(A block of data)
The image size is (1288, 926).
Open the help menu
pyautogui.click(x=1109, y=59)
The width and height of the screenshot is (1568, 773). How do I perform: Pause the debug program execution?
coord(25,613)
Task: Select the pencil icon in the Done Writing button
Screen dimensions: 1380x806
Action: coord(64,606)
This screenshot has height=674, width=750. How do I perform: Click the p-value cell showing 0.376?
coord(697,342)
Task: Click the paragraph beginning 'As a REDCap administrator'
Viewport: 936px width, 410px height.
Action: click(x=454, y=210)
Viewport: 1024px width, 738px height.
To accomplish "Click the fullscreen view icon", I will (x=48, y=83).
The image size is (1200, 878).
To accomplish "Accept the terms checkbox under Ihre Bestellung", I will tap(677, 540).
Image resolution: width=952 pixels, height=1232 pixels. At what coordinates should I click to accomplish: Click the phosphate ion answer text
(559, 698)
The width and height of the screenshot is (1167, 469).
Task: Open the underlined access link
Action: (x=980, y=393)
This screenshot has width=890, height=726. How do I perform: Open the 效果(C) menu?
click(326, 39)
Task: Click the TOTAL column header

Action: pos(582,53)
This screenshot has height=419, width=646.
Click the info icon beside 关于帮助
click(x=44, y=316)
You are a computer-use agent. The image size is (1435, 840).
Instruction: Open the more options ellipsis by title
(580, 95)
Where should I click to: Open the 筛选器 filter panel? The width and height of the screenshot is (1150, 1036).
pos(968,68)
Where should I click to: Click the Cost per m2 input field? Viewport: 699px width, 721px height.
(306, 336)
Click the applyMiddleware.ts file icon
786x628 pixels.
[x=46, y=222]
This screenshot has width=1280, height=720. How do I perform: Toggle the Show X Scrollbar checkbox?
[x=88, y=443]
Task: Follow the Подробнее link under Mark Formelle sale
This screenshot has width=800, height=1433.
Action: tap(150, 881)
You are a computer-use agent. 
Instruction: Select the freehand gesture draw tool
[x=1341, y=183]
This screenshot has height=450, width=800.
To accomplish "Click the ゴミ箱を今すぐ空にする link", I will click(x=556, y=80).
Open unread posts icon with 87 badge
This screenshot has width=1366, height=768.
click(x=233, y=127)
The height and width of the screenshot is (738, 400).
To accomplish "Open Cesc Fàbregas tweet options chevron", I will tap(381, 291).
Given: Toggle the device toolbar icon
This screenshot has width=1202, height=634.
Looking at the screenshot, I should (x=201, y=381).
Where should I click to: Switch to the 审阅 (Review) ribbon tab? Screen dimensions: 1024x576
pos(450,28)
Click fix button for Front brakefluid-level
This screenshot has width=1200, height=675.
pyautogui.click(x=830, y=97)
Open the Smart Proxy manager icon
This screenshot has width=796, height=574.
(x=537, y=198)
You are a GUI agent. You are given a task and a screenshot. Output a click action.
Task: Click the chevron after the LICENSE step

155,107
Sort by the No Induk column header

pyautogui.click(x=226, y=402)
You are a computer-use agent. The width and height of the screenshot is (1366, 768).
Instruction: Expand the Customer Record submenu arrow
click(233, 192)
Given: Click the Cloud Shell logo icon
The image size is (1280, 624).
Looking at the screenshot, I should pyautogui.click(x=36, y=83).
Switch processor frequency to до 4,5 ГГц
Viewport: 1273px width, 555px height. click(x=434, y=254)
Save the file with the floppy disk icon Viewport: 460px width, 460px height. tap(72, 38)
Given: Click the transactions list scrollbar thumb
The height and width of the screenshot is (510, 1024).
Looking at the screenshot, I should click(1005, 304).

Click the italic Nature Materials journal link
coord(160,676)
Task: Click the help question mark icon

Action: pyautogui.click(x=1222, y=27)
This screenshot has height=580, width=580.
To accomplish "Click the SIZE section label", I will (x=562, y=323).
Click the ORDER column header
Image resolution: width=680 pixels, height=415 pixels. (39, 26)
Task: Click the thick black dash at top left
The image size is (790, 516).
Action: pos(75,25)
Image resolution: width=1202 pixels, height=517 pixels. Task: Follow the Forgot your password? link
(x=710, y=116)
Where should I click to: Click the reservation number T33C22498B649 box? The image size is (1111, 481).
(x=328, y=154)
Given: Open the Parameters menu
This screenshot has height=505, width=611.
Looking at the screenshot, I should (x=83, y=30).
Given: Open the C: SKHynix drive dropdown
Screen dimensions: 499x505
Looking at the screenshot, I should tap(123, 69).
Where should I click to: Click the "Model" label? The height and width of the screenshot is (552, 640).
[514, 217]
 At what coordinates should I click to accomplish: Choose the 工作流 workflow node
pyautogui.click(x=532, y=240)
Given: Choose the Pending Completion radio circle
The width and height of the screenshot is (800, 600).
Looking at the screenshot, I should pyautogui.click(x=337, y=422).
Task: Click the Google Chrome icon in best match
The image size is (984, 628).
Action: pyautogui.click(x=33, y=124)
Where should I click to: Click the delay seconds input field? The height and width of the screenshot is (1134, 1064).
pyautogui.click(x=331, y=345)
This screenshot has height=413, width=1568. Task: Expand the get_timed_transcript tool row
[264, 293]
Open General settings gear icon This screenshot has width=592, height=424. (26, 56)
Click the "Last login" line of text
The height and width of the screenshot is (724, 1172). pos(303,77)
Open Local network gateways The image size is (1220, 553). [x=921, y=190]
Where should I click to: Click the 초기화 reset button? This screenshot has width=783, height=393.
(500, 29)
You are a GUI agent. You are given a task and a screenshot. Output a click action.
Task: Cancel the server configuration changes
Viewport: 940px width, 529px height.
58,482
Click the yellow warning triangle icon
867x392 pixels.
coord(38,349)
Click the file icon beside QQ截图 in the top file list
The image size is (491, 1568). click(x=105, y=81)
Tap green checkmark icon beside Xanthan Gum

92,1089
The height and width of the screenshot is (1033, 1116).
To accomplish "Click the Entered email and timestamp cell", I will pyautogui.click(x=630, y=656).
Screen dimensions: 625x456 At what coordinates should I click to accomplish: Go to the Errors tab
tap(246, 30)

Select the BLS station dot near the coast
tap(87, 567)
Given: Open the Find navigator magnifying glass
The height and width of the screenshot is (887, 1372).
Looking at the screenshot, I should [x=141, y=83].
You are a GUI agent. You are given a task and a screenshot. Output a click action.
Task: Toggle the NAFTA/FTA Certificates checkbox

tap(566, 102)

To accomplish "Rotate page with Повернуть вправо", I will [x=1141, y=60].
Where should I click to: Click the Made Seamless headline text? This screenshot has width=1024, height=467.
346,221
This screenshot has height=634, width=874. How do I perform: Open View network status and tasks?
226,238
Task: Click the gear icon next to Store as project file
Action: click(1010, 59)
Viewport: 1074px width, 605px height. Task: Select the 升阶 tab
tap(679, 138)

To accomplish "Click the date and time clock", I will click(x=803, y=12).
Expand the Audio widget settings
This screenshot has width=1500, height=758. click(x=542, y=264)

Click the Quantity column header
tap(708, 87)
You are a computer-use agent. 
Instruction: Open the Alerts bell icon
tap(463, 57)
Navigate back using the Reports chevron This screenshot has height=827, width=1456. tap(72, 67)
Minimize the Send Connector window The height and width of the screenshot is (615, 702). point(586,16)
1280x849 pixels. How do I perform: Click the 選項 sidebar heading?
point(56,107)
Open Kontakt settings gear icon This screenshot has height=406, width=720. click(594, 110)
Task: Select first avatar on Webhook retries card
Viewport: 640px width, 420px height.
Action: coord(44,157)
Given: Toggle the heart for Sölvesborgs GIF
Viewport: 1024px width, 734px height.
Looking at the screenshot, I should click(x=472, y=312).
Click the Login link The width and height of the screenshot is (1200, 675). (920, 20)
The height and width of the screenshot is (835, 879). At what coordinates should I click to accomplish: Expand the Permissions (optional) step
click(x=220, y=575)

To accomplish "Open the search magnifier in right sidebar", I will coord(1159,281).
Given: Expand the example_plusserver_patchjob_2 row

| Instruction |
Pick out every line in the listing above that contains the word "column" and copy each of those lines. Only lines with the same capitalization count as matches.

| Completed task |
Task: Click the TOTAL column header
Sort by the No Induk column header
Click the ORDER column header
Click the Quantity column header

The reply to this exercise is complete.